Mesmo assim, os bancos não esperam uma “medida desse nível”, com a suspensão das contratações. A iniciativa não é nova, já ocorreu em anos anteriores. Em várias ocasiões, houve reabertura das concessões de empréstimos com equalização. Em 2023, por exemplo, os recursos equalizados começaram a se esgotar no primeiro trimestre da safra. Novas regras do governo federal melhoraram a distribuição dos valores ao longo de todo calendário agrícola.
Agora, porém, a culpa não foi do apetite dos produtores nem de eventual desorganização nos desembolsos, mas no custo da política.

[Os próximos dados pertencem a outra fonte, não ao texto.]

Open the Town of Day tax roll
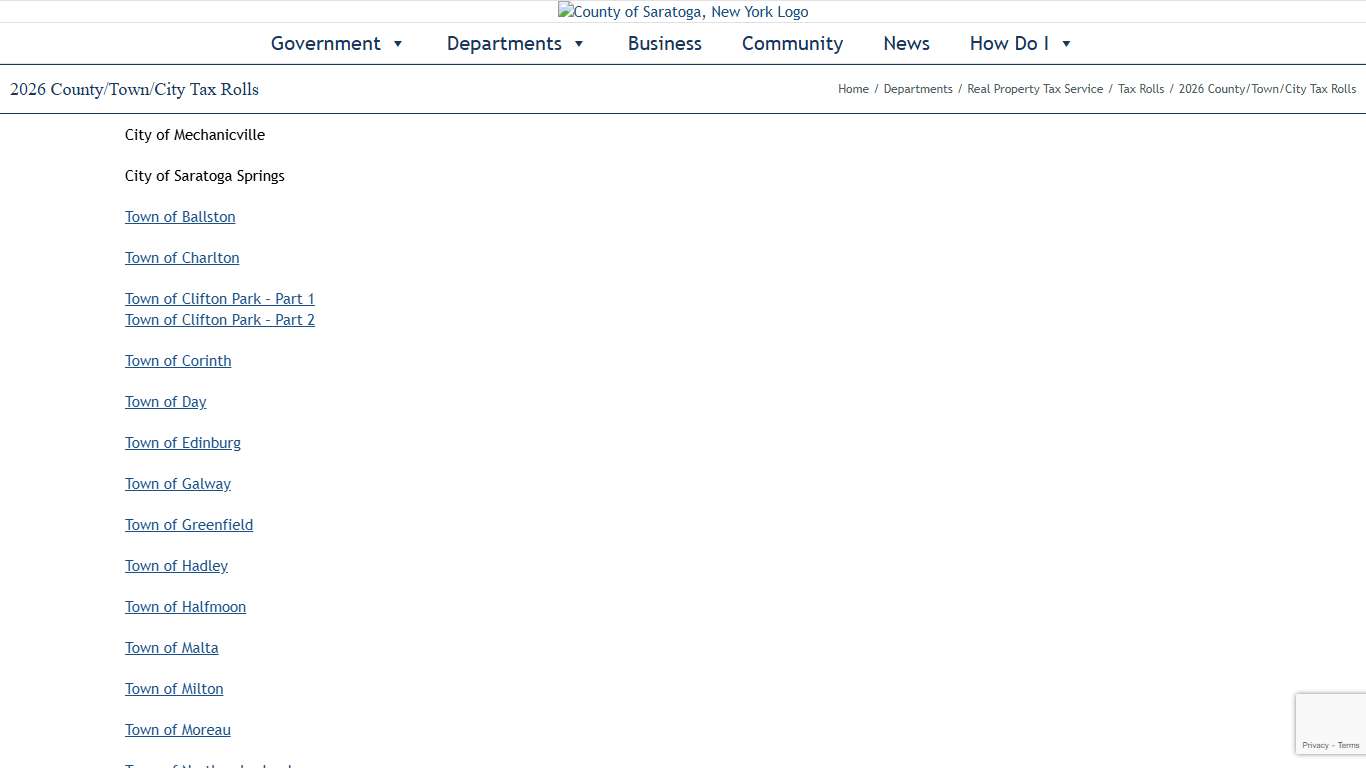Screen dimensions: 1366x768 [x=166, y=402]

Um banco regional alertou ainda que, além dos saldos de cada agente financeiro reservados para essa segunda metade da safra, para apoiar alguns investimentos, principalmente, a determinação do governo deve atingir os recursos do Banco Nacional de Desenvolvimento Econômico e Social (BNDES), que são repassados por várias instituições credenciadas em todo o Brasil.
Sem retornos de Brasília, os executivos já estão preocupados com os resultados das contratações no restante da safra, uma vez que restarão como opção para os produtores, a grosso modo, os juros livres, operados cada vez mais próximos de 20% ao ano.
“Se a Selic está em 10% e tem um Moderfrota a 12,5%, parece alto e alguma instituição financeira consegue viabilizar crédito sem equalização perto de 15%. Mas quando temos juros no patamar atual, de 13,25%, não tem como entregar fora da equalização nem perto de 12,5%. É muito longe das opções de mercado”, disse um diretor.
Dúvidas
As instituições financeiras passaram o fim da manhã na tentativa de obter mais informações do governo federal, mas sem sucesso.
A principal dúvida é se existe alguma perspectiva de reabertura das contratações assim que o PLOA 2025 for aprovado ou não.
Os agentes querem saber, por exemplo, se os gastos da União ficaram acima do planejado porque só há disponibilidade do duodécimo sem a aprovação do PLOA até hoje ou se o orçamento geral deste ano, previsto em mais de R$ 14 bilhões para a equalização de juros do crédito rural, já foi comprometido.
Consultado, o Tesouro Nacional ainda não retornou.
Equalização
Dos mais de R$ 476 bilhões anunciados para o Plano Safra 2024/25, da agricultura familiar e empresarial, R$ 133,6 bilhões poderiam ser acessados em linhas com a equalização de juros, que garante taxas mais baixas aos produtores rurais.
O limite equalizável para o custeio do Pronaf, linha preservada na determinação de hoje, era de R$ 38 bilhões no início do Plano Safra. Questionado, o governo não informou o saldo disponível para essa modalidade atualmente.
De julho de 2024 a janeiro de 2025, foram concedidos R$ 226,8 bilhões em financiamentos do Plano Safra. Desses, ao menos R$ 77 bilhões tinham equalização. São recursos livres equalizáveis (R$ 32,6 bilhões), poupança rural com subvenção econômica (R$ 25,7 bilhões), BNDES equalizável (R$ 17,9 bilhões) e Letras de Crédito do Agronegócio (LCA) com subvenção (R$ 797,5 milhões). Os dados são do Banco Central, acessados em 6 de fevereiro deste ano.